The stairs were steep but the ramp that they had to push the cannons up and down was much steeper. 

Most of Old San Juan is surrounded with a wall that looks like this. 

From the 1500s till now. Pretty impressive. 

Here is a view of the fort after you descended into it and turned around. 
(The staircase in the background is what I just walked down) 

The fort had lots of levels, staircases and secret places. We just explored the basics quickly because we had to catch a ferry to our next destination. 

Here are one of the giant cannons...impressive until you realize they probably wouldn't do much of anything to any of our modern warships. 

Jacob and Ashley were hating the whole El Morro experience. They were hot, tired and didn't want to walk around. 

They pouted and I heard "Why do you spend money on stupid stuff nobody wants to do!"

At the very last lookout we saw this big Iguana. 

They didn't say anything but I could tell they at least like that part of it. 

There were things I learned in Puerto Rico that I never knew before. 

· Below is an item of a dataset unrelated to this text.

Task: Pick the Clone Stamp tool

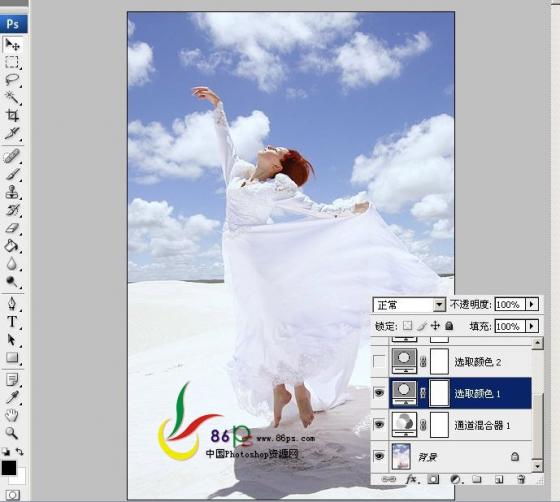Action: [x=12, y=192]
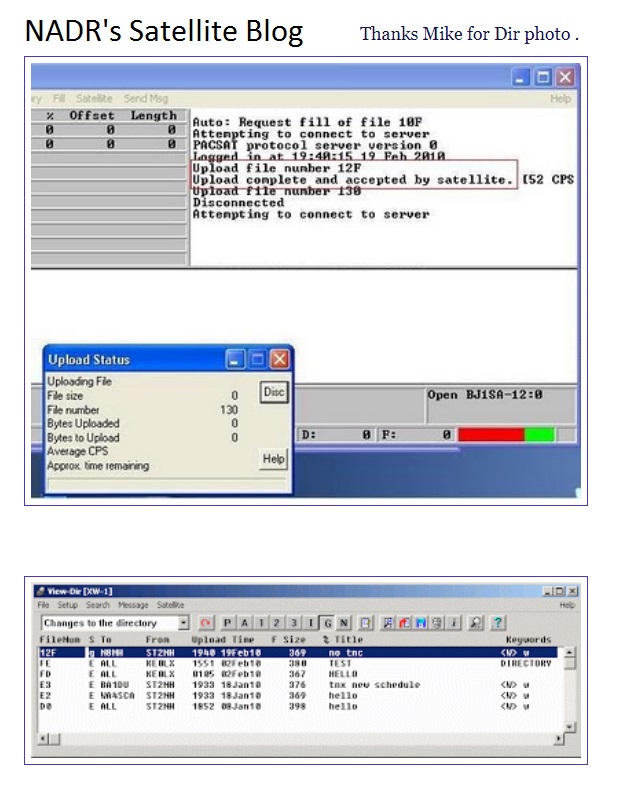The height and width of the screenshot is (789, 624).
Task: Click the Disc button in Upload Status
Action: pos(274,393)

The residents are considered American citizens, though they see themselves as Puerto Ricans.
They vote in our Primary elections but aren't allowed to actually vote for our president. They had their own delegates to the Olympics, but admitted that they don't get very far, so then they'll root for America.
They have their own delegates for the Mrs. Universe pageant (which we met), there were lots pretty girls in Puerto Rico...I'm sure lots of potential contestants.
Only those who work for the federal government have to pay federal taxes.  
If you run a service oriented company that you bring to Puerto Rico your taxes in all are a flat rate of 4%. Pretty nice incentive to bring your business out. 

We asked residents at different times what they thought about America making them a state. Some of them said things like...

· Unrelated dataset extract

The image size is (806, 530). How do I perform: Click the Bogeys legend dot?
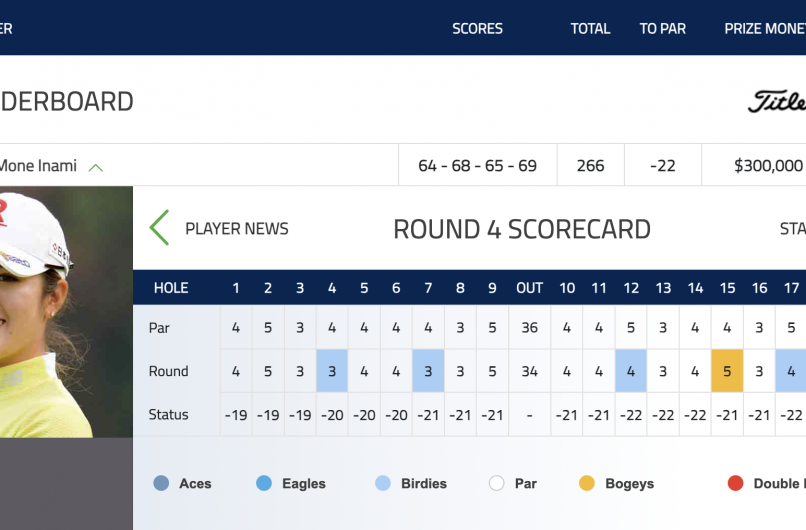click(587, 483)
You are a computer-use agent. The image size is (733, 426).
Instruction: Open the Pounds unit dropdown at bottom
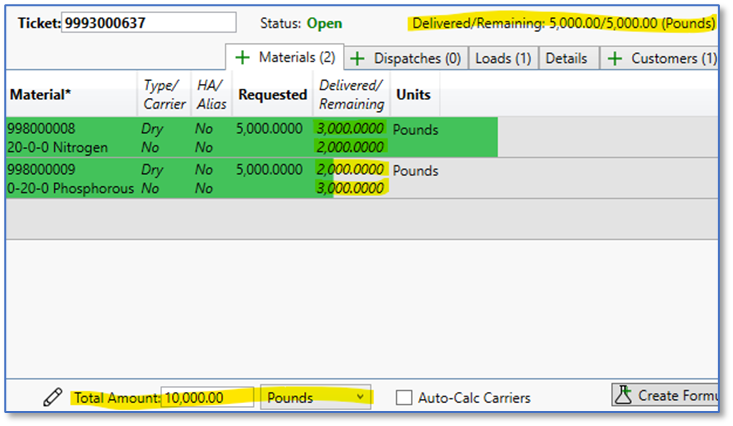coord(315,397)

"If they really wanted us we would already be a state by now. Look at Hawaii"

"It might be happening soon. But if it doesn't happen soon it won't happen at all"

"About 1/2 of the people want to become a state and about 1/2 of them don't want to"

"I don't think it will happen"

"I think it will happen"

Basically we got a different opinion from everyone we talked to.  Whether it's a state or not its a great place to visit. People speak Spanish but enough people speak English that it's no problem communicating and getting where you need to go.